The data below is to be copied exactly, line by line.

BEGIN DATA FOR THIS TASK

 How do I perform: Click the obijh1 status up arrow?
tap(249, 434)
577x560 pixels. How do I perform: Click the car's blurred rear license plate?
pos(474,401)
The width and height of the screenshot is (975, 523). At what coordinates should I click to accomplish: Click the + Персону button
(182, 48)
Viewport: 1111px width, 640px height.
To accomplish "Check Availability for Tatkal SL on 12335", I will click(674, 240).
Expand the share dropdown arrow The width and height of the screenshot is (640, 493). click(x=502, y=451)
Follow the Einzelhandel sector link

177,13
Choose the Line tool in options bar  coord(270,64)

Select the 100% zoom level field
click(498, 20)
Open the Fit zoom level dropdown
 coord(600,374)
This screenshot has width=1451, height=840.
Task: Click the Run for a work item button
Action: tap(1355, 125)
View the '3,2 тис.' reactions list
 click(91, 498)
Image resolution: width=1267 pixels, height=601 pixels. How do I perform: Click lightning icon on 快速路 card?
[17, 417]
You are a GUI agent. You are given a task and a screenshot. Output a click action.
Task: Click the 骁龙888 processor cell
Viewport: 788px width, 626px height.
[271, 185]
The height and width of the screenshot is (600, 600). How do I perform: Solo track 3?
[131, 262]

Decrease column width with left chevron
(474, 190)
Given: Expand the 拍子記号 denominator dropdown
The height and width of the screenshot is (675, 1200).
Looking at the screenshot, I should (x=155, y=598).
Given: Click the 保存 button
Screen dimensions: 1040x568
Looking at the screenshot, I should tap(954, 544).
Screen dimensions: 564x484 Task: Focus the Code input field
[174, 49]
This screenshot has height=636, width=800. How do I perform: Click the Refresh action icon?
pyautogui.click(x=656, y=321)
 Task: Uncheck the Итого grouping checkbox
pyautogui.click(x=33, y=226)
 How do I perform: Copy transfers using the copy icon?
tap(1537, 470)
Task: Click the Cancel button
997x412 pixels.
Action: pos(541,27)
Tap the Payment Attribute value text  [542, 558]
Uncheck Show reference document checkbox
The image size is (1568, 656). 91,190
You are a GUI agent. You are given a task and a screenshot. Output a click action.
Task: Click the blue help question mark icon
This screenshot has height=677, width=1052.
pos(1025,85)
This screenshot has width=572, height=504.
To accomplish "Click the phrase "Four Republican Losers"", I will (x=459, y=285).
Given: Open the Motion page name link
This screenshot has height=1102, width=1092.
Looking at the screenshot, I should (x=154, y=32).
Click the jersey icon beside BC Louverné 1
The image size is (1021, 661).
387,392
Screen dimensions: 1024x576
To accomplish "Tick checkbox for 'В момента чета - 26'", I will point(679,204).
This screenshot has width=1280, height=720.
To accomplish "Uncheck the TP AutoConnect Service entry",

END DATA FOR THIS TASK

**WRITTEN ANSWER**
 How do I perform: Click the obijh1 status up arrow?
tap(249, 434)
577x560 pixels. How do I perform: Click the car's blurred rear license plate?
pos(474,401)
The width and height of the screenshot is (975, 523). At what coordinates should I click to accomplish: Click the + Персону button
(182, 48)
Viewport: 1111px width, 640px height.
To accomplish "Check Availability for Tatkal SL on 12335", I will click(674, 240).
Expand the share dropdown arrow The width and height of the screenshot is (640, 493). click(x=502, y=451)
Follow the Einzelhandel sector link

177,13
Choose the Line tool in options bar  coord(270,64)

Select the 100% zoom level field
click(498, 20)
Open the Fit zoom level dropdown
 coord(600,374)
This screenshot has width=1451, height=840.
Task: Click the Run for a work item button
Action: tap(1355, 125)
View the '3,2 тис.' reactions list
 click(91, 498)
Image resolution: width=1267 pixels, height=601 pixels. How do I perform: Click lightning icon on 快速路 card?
[17, 417]
You are a GUI agent. You are given a task and a screenshot. Output a click action.
Task: Click the 骁龙888 processor cell
Viewport: 788px width, 626px height.
[271, 185]
The height and width of the screenshot is (600, 600). How do I perform: Solo track 3?
[131, 262]

Decrease column width with left chevron
(474, 190)
Given: Expand the 拍子記号 denominator dropdown
The height and width of the screenshot is (675, 1200).
Looking at the screenshot, I should (x=155, y=598).
Given: Click the 保存 button
Screen dimensions: 1040x568
Looking at the screenshot, I should tap(954, 544).
Screen dimensions: 564x484 Task: Focus the Code input field
[174, 49]
This screenshot has height=636, width=800. How do I perform: Click the Refresh action icon?
pyautogui.click(x=656, y=321)
 Task: Uncheck the Итого grouping checkbox
pyautogui.click(x=33, y=226)
 How do I perform: Copy transfers using the copy icon?
tap(1537, 470)
Task: Click the Cancel button
997x412 pixels.
Action: pos(541,27)
Tap the Payment Attribute value text  [542, 558]
Uncheck Show reference document checkbox
The image size is (1568, 656). 91,190
You are a GUI agent. You are given a task and a screenshot. Output a click action.
Task: Click the blue help question mark icon
This screenshot has height=677, width=1052.
pos(1025,85)
This screenshot has width=572, height=504.
To accomplish "Click the phrase "Four Republican Losers"", I will (x=459, y=285).
Given: Open the Motion page name link
This screenshot has height=1102, width=1092.
Looking at the screenshot, I should (x=154, y=32).
Click the jersey icon beside BC Louverné 1
The image size is (1021, 661).
387,392
Screen dimensions: 1024x576
To accomplish "Tick checkbox for 'В момента чета - 26'", I will point(679,204).
This screenshot has width=1280, height=720.
To accomplish "Uncheck the TP AutoConnect Service entry",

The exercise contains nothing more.